I think he’s going to join Kisa and Yuki in my yearly drawing challenge thing. He was special.
I think most were confused about why I had a cat named Atari in the first place. And that’s because when he was a little baby his baby kitten noises sounded like little beeps and ‘pews’.
When he was still around I bought a design off of someone based off an arcade cat that I was going to redesign to look more like him in some ways. I’m working on that now. I need more characters that are just for comfort.
But anyway. The world is on fire and I know there’s a lot going on but. If you took the time to read this I appreciate it. I’ve been carrying a lot of grief since 2020 and I’ve been trying to teach myself how to manage it better. I’m not a religious person, I don’t know what happens when we go, if anything at all. I do like to think there’s something. I like the idea that no one is truly gone even if that’s just a comforting thought mostly. I guess I like to think everything happens for a reason in some way, and that everything here is just temporary but I don’t know.

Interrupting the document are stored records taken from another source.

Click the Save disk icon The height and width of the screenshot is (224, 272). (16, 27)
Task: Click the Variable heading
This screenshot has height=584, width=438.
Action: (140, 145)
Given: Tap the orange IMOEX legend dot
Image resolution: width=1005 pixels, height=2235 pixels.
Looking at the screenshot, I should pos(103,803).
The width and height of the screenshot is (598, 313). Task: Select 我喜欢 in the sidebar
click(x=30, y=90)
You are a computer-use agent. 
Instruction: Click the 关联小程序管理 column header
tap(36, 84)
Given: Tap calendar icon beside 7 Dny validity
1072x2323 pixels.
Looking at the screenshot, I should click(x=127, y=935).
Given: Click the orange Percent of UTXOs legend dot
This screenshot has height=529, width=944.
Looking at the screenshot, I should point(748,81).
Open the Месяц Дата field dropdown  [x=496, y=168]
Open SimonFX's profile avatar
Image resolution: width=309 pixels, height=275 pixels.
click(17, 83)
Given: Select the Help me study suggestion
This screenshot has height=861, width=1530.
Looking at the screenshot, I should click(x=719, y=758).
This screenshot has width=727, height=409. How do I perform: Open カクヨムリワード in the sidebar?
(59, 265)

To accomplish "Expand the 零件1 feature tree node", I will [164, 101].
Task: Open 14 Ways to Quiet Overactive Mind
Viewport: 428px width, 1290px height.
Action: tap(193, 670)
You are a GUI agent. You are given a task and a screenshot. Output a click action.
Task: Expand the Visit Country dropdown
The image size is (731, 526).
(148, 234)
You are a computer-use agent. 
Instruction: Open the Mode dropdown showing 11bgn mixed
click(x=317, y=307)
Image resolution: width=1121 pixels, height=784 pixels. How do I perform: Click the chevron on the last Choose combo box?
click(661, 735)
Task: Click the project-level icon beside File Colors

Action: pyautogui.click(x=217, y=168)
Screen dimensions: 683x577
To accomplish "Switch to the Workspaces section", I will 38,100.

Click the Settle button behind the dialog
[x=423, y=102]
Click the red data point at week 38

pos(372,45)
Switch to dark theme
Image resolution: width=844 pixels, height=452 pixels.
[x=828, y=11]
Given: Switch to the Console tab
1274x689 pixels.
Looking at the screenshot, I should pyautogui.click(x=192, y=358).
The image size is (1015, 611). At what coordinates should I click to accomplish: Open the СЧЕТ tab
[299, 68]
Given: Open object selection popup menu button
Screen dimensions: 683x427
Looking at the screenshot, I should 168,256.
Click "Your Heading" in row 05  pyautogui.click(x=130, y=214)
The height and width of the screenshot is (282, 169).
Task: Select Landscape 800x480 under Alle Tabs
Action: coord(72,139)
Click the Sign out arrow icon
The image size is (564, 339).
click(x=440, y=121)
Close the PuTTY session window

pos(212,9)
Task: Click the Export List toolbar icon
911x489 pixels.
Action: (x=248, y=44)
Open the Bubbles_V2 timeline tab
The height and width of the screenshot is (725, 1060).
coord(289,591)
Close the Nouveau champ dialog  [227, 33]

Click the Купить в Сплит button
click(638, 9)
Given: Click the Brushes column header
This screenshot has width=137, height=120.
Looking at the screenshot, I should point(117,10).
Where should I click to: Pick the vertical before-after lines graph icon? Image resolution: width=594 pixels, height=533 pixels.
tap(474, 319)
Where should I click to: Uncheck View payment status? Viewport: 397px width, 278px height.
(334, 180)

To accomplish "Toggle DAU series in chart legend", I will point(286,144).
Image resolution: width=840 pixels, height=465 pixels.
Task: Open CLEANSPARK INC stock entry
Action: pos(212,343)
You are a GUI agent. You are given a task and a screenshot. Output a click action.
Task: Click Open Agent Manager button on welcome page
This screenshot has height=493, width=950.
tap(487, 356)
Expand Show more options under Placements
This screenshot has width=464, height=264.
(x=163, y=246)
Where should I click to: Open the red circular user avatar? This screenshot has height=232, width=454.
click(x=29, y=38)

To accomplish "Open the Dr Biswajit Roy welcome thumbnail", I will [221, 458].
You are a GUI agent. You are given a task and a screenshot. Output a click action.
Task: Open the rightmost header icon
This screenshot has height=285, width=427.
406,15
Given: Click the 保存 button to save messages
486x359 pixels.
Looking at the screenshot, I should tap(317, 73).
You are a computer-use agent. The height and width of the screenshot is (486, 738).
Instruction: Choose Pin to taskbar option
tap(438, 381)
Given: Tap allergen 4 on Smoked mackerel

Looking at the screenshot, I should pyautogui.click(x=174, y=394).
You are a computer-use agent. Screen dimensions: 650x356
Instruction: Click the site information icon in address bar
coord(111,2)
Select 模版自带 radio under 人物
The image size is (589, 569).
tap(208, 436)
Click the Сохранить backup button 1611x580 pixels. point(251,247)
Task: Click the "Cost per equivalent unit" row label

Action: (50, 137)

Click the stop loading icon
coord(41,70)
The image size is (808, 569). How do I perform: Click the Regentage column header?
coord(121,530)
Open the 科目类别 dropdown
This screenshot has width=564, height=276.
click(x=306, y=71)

Thinking about it brings comfort. Thinking that he’s up somewhere or whatever sitting with the sun in his fur and with Kisa and Yuki or any of the other pets that aren’t here anymore helps. He deserved the world. His little body disagreed but he absolutely did.
FA+


I am not particularly religious, but I do believe in souls, and that a soul can become aware of love previously experienced after suffering death and decide to move on accomplished or return in another form if feeling unfufilled or following a sacred personal obligation even if at peace.
One day, I hope you are able to meet Atari's soul again, and that you are given reminders of his love. In some beliefs, it is said that pets that die early willingly absorb a greater fate that would have befallen an owner had they not taken on the burden. From the spiritual perspective of some, a yearling leaving this world so soon and going through all 9 lives in such a short period, would translate to you avoiding a great tumultuous danger on their belief in you.
Take it easy, is all I can say. Atari would want you to remember to sleep, eat, and play. Your memories are cherished.
I've never heard of that belief but that is an interesting idea. Thank you for sharing I love to hear other perspectives and beliefs, it genuinely brings comfort to know that even though processing death is difficult and hurts and the hurt feels endless - that we are all connected by this pain in some way, and we all carry it together. If this belief is true I want to keep going on for him, I want to be able to tell him about so many things that happened in this life whenever we meet up again.